━━ SUPPLIED DATA ━━
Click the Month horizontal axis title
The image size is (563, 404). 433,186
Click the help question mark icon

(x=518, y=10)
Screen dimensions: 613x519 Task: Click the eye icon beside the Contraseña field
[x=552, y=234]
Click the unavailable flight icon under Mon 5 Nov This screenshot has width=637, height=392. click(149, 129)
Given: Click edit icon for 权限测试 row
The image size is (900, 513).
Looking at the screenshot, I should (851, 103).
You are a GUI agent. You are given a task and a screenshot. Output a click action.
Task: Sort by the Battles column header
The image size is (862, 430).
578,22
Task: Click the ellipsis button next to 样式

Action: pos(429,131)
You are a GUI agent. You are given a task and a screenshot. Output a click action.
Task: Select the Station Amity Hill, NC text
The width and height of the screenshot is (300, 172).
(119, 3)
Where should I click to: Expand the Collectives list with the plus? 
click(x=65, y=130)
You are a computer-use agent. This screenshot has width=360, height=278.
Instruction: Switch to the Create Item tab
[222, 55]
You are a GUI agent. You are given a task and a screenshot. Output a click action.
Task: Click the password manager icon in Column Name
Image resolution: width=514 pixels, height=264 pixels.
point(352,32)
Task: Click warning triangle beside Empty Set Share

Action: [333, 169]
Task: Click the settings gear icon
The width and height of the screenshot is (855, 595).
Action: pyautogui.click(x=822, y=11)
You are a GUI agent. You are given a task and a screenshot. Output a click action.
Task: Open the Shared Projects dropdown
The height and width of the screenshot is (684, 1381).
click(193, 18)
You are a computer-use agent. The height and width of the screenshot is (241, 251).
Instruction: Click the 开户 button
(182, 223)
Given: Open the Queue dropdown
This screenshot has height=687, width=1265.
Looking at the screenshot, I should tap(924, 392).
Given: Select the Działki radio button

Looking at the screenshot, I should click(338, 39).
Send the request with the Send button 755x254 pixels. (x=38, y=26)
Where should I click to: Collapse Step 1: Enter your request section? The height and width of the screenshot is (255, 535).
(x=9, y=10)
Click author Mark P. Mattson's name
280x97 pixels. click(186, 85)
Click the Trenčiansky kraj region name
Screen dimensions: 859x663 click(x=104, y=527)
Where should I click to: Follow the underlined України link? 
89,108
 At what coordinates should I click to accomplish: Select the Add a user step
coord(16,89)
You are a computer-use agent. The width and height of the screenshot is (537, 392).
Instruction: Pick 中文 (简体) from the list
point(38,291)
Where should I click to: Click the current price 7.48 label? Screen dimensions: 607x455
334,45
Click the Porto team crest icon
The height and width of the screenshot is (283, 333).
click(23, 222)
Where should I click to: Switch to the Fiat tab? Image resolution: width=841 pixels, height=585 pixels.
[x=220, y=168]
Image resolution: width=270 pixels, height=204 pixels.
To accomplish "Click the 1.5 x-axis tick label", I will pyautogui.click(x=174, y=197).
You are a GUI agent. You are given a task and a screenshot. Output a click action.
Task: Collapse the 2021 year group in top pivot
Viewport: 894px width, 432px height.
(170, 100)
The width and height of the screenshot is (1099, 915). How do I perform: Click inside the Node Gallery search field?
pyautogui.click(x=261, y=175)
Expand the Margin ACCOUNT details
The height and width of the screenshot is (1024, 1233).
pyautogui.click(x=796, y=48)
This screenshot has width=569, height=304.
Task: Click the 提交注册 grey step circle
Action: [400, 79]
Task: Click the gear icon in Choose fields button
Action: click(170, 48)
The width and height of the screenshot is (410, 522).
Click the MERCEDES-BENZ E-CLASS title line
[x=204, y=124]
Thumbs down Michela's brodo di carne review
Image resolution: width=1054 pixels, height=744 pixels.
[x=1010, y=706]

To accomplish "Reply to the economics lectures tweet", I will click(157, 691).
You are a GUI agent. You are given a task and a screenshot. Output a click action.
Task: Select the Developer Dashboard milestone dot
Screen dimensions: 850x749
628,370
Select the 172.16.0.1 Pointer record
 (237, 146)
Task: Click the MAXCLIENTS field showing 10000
━━━
Begin with the top line of the material and go as far as the line with "Task: Select the Station Amity Hill, NC text". Set down those lines exactly, both ends included, and nothing more.

RESPONSE:
Click the Month horizontal axis title
The image size is (563, 404). 433,186
Click the help question mark icon

(x=518, y=10)
Screen dimensions: 613x519 Task: Click the eye icon beside the Contraseña field
[x=552, y=234]
Click the unavailable flight icon under Mon 5 Nov This screenshot has width=637, height=392. click(149, 129)
Given: Click edit icon for 权限测试 row
The image size is (900, 513).
Looking at the screenshot, I should (851, 103).
You are a GUI agent. You are given a task and a screenshot. Output a click action.
Task: Sort by the Battles column header
The image size is (862, 430).
578,22
Task: Click the ellipsis button next to 样式

Action: pos(429,131)
You are a GUI agent. You are given a task and a screenshot. Output a click action.
Task: Select the Station Amity Hill, NC text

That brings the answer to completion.